Was sind Makros und warum sind sie riskant?
Definition und Funktionsweise
Makros sind kleine Programme, die in Dateien wie Word-, Excel-, PowerPoint- oder PDF-Dokumenten eingebettet werden können. Sie dienen dazu, Vorgänge zu automatisieren und können in legitimen Anwendungen sehr nützlich sein.
Typische Einsatzgebiete für legitime Makros sind zum Beispiel:
- ●Automatisierung wiederkehrender Aufgaben in Excel
- ●Formatierung und Layout-Anpassungen in Word
- ●Datenverarbeitung und Berechnungen
- ●Integration mit externen Datenquellen
- ●Benutzerdefinierten Funktionen und Arbeitsabläufe
Das Sicherheitsrisiko
Warum Makros gefährlich sind: Leider nutzen Cyberkriminelle diese Funktion ebenfalls, um Schadsoftware auf Ihrem System auszuführen und die Kontrolle über Ihr IT-System zu erlangen.
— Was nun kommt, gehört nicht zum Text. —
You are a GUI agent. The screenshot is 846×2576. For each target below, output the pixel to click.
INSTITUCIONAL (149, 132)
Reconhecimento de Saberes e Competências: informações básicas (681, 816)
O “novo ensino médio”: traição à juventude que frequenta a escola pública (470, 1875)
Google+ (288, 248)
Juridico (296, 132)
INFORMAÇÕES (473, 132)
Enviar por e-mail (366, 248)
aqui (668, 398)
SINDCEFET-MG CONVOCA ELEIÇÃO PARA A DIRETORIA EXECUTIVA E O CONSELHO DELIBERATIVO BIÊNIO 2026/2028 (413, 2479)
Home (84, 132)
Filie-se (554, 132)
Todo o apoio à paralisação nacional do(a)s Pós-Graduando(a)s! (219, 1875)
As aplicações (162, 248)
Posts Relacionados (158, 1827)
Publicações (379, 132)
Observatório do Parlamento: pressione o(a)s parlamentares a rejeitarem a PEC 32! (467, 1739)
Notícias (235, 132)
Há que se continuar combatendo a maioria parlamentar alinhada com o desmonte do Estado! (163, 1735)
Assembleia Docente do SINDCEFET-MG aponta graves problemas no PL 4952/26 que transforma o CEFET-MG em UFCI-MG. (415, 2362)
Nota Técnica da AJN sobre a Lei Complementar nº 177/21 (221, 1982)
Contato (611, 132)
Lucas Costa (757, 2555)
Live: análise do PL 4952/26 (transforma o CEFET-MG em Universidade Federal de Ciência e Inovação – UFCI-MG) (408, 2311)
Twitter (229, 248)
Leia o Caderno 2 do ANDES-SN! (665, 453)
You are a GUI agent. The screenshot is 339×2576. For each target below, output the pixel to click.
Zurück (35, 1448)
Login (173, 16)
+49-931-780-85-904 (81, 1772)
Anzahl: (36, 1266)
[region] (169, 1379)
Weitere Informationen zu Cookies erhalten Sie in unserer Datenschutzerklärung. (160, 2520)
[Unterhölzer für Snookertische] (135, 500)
Typische Angriffsvektoren sind:
- ●E-Mail-Anhänge mit schädlichen Makros
- ●Fake-Rechnungen und Geschäftsdokumente
- ●Vermeintliche Software-Updates
- ●Bewerbungsunterlagen mit Malware
- ●Angebliche Sicherheitswarnungen
Warum Makros so effektiv für Angreifer sind
Makro-Angriffe funktionieren in der Praxis oft deshalb so gut, weil mehrere Faktoren zusammenkommen:
- ●Office-Dokumente genießen einen hohen Vertrauensvorsprung und wirken auf den ersten Blick harmlos
- ●Makros können weitreichende Berechtigungen erhalten und damit tief ins System eingreifen
- ●Angreifer kombinieren sie häufig mit Social Engineering, um Nutzer zur Aktivierung zu bewegen
- ●Nicht jede Sicherheitslösung erkennt Makro-basierte Angriffe zuverlässig
Die Gefahr durch aktivierte Makros
Angriffszenarien
Typische Schadensbilder sind zum Beispiel:
Emotet und andere Banking-Trojaner
- ●Diebstahl von Banking-Credentials
- ●Spionage von Tastatureingaben
- ●Weiterleitung an andere Malware-Familien
Ransomware-Angriffe
- ●Verschlüsselung aller erreichbaren Dateien
- ●Erpressung mit Lösegeld-Forderungen
- ●Potentielle Datenexfiltration vor Verschlüsselung
Advanced Persistent Threats (APT)
- ●Langfristige, unentdeckte Kompromittierung
- ●Spionage und Datensammlung
- ●Lateral Movement im Netzwerk
Der Faktor Mensch
Das Problem: Öffnen Sie eine Datei, die ein Makro enthält, fragt das Programm in der Regel um Ihre Erlaubnis zur Ausführung. Das Problem dabei ist, dass die meisten Nutzerinnen und Nutzer nicht einschätzen können, ob das Makro sicher ist oder nicht.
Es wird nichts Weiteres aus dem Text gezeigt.